I think this problem is triggered when a large number of objects are pushed into nvtracker.You can try to reproduce this issue by these code:
testcode.zip (6.9 KB)
To reproduce, you may need a video that contains a lot of objects in one frame. sample_1080p_h264.mp4 has too few objects to cause this problem. The config files and engines all comes from nvcr.io/nvidia/deepstream:6.2-devel

Thanks for the update, I will try.

could you share how to compile and run? could you share the test video by private email? we don’t know how many objects are needed, Thanks!

Sorry for the inconvenience.I add a build.sh script in the new zip. You can try to build it in nvcr.io/nvidia/deepstream:6.2-devel. And for the video, it’s too big to post, you can make a video with 01.jpg using ffmpge, which is also in the zip file.

ffmpeg -loop 1 -i 01.jpg -c:v libx264 -t 600 -r 25 -pix_fmt yuv420p -vf "scale=1920:1080" -g 50 output.mp4

test.zip (5.1 MB)

  1. using the same code and video with yours, I can’t reproduce “NvBufSurfTransform failed with error -3” on T4+ ds6.2. here is the log
    log.txt (3.9 KB), especially there is an error “GPUassert: out of memory src/modules/ReID/ReIDFeatureGallery.cpp 228”.
  2. if I set 10 urls, there will be no error, here is the log
    log1.txt (7.0 KB)

I ran the test code on A10 card, when it occured, it took about 5000M GPU memory
. And USE_NEW_NVSTREAMMUX=“yes” was set. (I tried to run it without newstreammux, nothing happened.Sorry I missed this one). Here’s my log:
log.txt (5.4 KB)
Could you please try it again with the same condition?

Have you been reproduced it successfully? Is there anything else I can do?

did you use new nvstreammux? “export USE_NEW_NVSTREAMMUX=yes” will enable new nvstreammux.
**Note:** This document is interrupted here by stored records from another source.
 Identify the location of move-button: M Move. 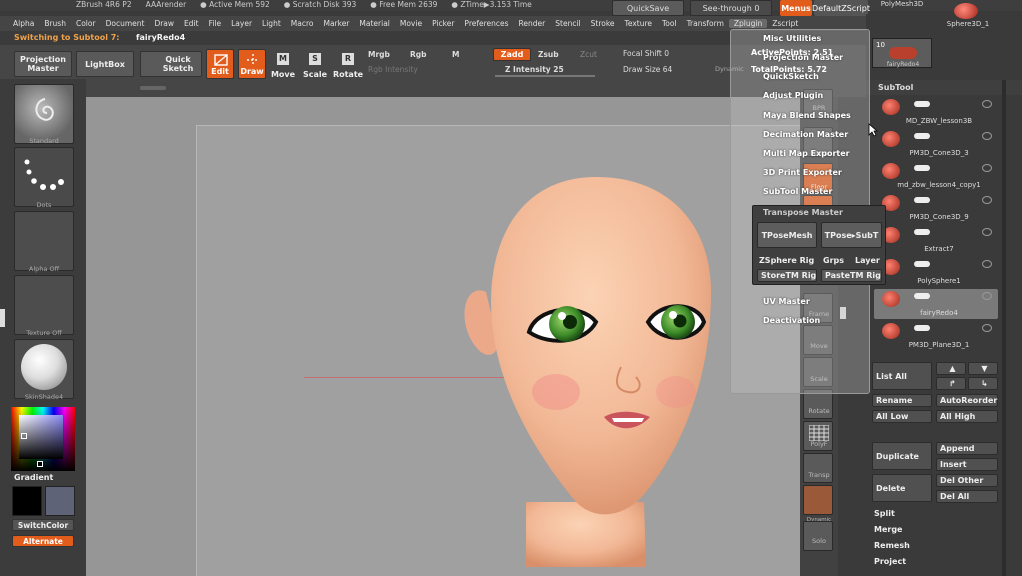
(283, 64).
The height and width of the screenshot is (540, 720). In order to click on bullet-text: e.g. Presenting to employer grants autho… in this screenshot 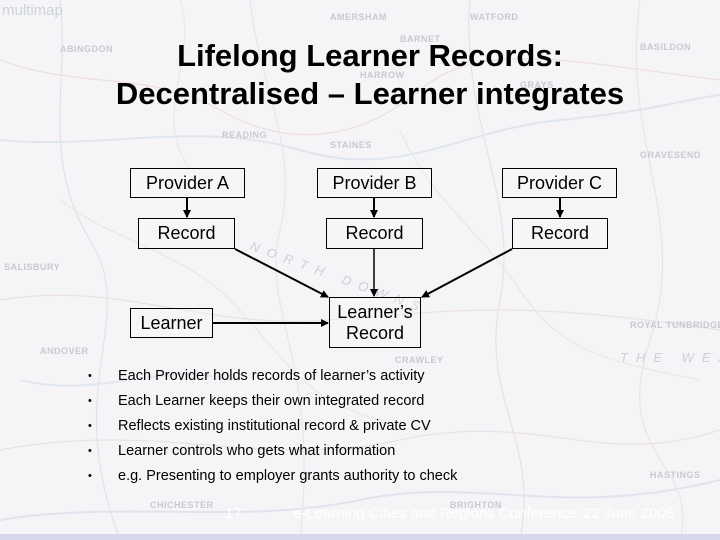, I will do `click(288, 476)`.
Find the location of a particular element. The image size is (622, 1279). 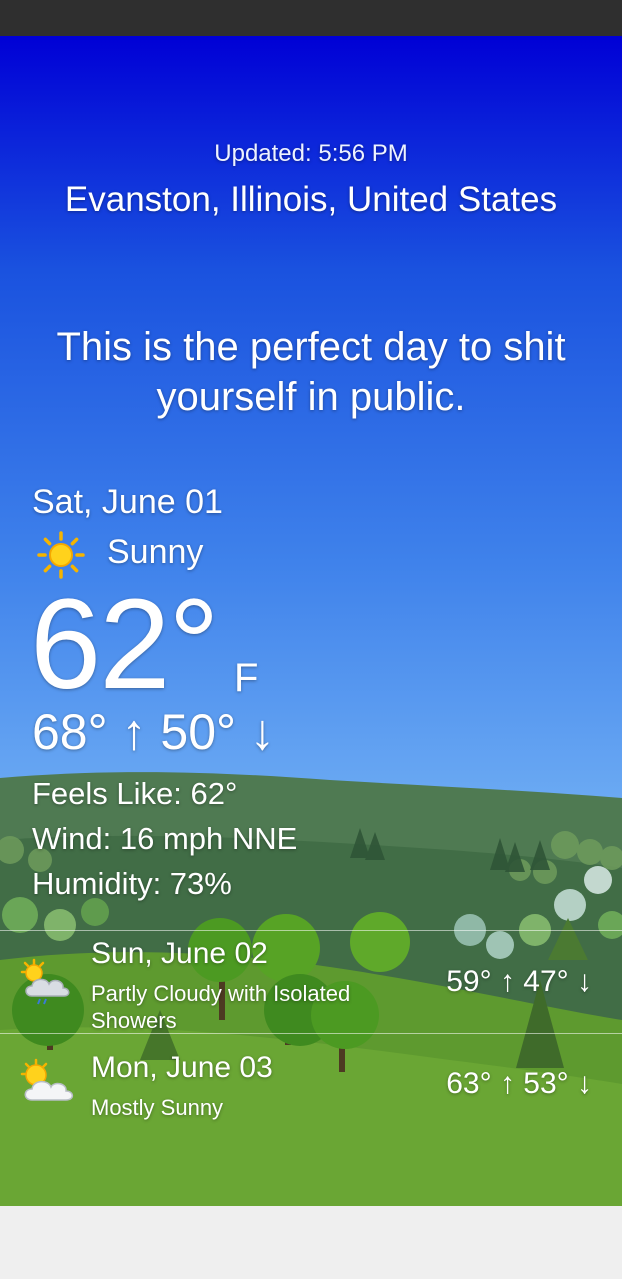

wind-info: Wind: 16 mph NNE is located at coordinates (165, 838).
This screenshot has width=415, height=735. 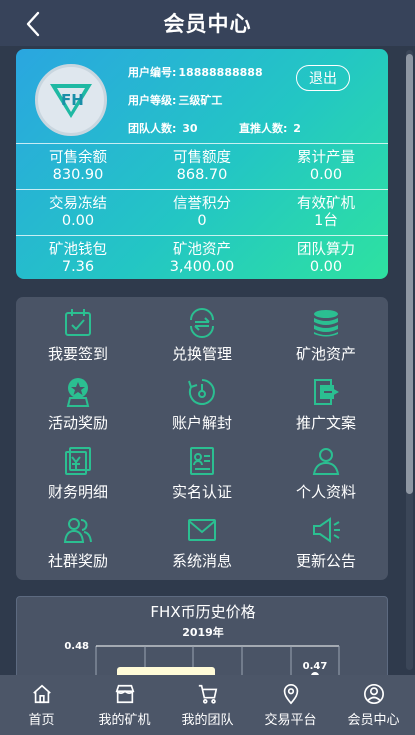 What do you see at coordinates (326, 423) in the screenshot?
I see `menu-label: 推广文案` at bounding box center [326, 423].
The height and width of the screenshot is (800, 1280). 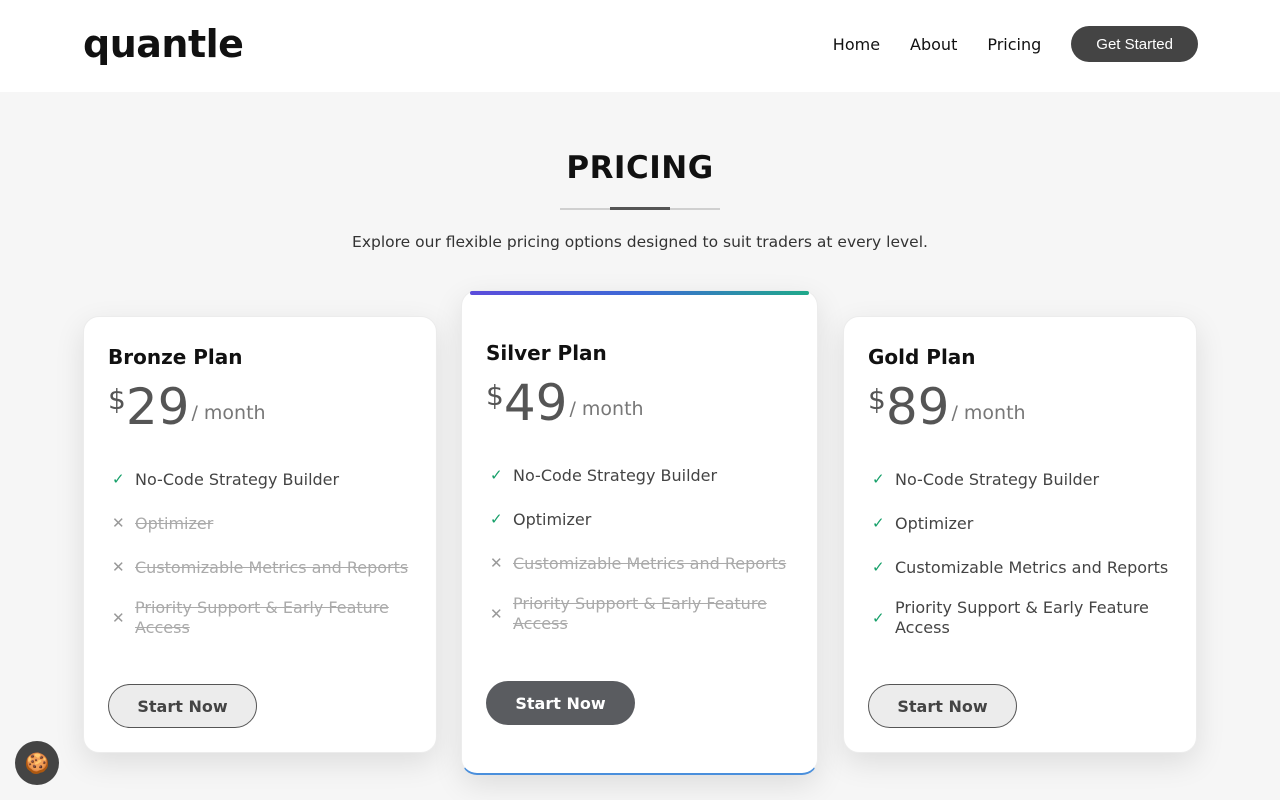 What do you see at coordinates (176, 357) in the screenshot?
I see `plan-name: Bronze Plan` at bounding box center [176, 357].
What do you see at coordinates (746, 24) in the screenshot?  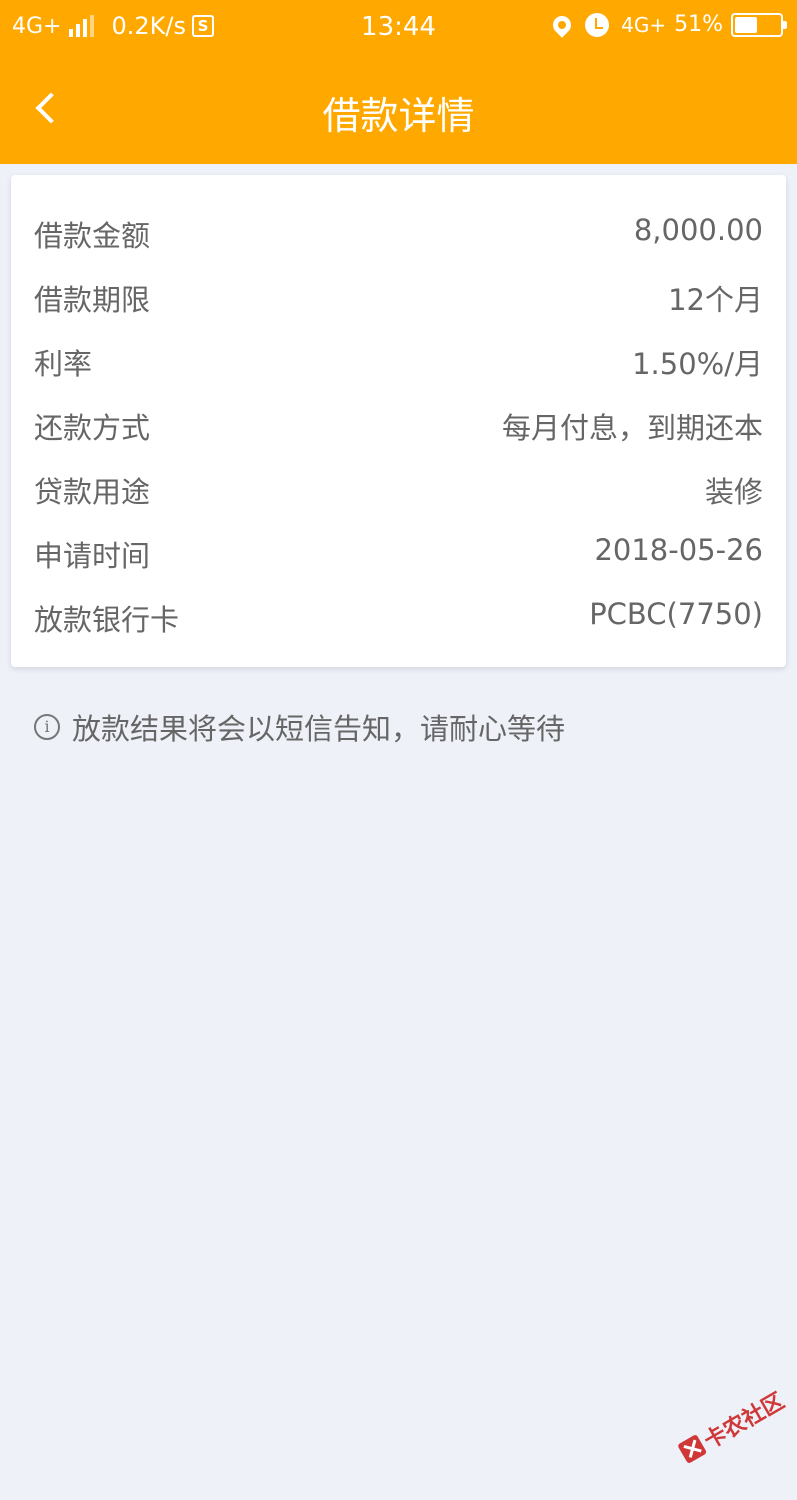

Yes,I used new nvstreammux

Anything new?

  1. using new nvstreammux and the same code with yours, I still get “GPUassert: out of memory" on T4.
  2. based on the step 1, I modify 50 urls to 10 in main.cpp, I get a hung issue, here is the log:
    log613.txt (7.4 KB)

Could you try it on A10? 10 urls are not enough to produce sufficient objects.

I tested it on T4 and reproduced it successfully. Could you check if you have sufficient source first? GPU and CPU memory about 5G when it occured.